King Oliver's Creole Jazz Band: Chimes Blues
King Oliver's Creole Jazz Band
Off the Record: The Complete 1923 Jazz Band Recordings (Archeophone OTR-MM6-C2)
William M. Johnson (banjo).
Composed by Joseph Oliver.
Recorded: Richmond, Indiana, April 5, 1923
Rating: 86/100 (learn more)
This medium-tempo piece sounds like a jazz band playing around a china vase. It follows a winding garden path through two straight ensemble blues choruses, then four more (two of them stop-time) around Lil Hardin's chamberesque piano, until it finds the main attraction: Louis Armstrong's first ever recorded solo.

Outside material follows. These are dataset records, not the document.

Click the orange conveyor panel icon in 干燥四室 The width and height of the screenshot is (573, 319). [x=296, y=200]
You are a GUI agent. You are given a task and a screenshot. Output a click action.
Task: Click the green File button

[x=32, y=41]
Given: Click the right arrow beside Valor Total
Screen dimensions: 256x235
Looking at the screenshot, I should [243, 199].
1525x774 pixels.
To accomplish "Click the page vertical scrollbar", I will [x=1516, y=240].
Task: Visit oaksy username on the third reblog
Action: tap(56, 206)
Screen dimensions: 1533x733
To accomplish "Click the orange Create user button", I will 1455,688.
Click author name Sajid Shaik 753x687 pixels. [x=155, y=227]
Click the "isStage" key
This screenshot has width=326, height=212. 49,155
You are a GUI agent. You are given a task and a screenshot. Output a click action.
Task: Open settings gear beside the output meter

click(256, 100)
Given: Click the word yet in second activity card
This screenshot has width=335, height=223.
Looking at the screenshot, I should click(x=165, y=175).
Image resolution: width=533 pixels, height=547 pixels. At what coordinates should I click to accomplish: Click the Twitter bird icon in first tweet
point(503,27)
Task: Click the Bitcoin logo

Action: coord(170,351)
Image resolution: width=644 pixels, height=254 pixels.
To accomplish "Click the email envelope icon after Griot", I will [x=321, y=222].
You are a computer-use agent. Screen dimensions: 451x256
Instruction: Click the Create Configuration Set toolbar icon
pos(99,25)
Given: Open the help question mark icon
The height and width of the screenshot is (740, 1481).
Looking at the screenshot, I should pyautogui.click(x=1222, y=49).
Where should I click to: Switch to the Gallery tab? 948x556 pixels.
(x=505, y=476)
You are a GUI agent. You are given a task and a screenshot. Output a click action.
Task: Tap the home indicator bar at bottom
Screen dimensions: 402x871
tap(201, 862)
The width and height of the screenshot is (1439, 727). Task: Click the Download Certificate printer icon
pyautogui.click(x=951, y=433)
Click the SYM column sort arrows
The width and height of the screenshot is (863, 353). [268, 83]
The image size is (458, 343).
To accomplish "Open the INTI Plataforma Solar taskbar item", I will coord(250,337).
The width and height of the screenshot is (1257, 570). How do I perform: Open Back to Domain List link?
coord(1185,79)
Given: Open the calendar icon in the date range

Hardin, the only non-New Orleanian in the group, had received classical training. She could sound more "legit" than the other band members, who had come up "ragging" the music. But it is Armstrong who saves the day—opening the door to the china shop like a bull that just happened by. The beauty of the Oliver band—and many of the Crescent City bands—was that it could play arranged passages as though they were improvising. Armstrong walks away with the cake, swinging like nobody ever had. When you heard Louis on "Chimes Blues," Gary Giddins has commented, "You heard the future."
Although the piece fails to stand as one of Oliver's great compositions, it brings out his bluesy concept. Five years later, he reconceived it as "Mournful Serenade," which Jelly Roll Morton recorded to great effect.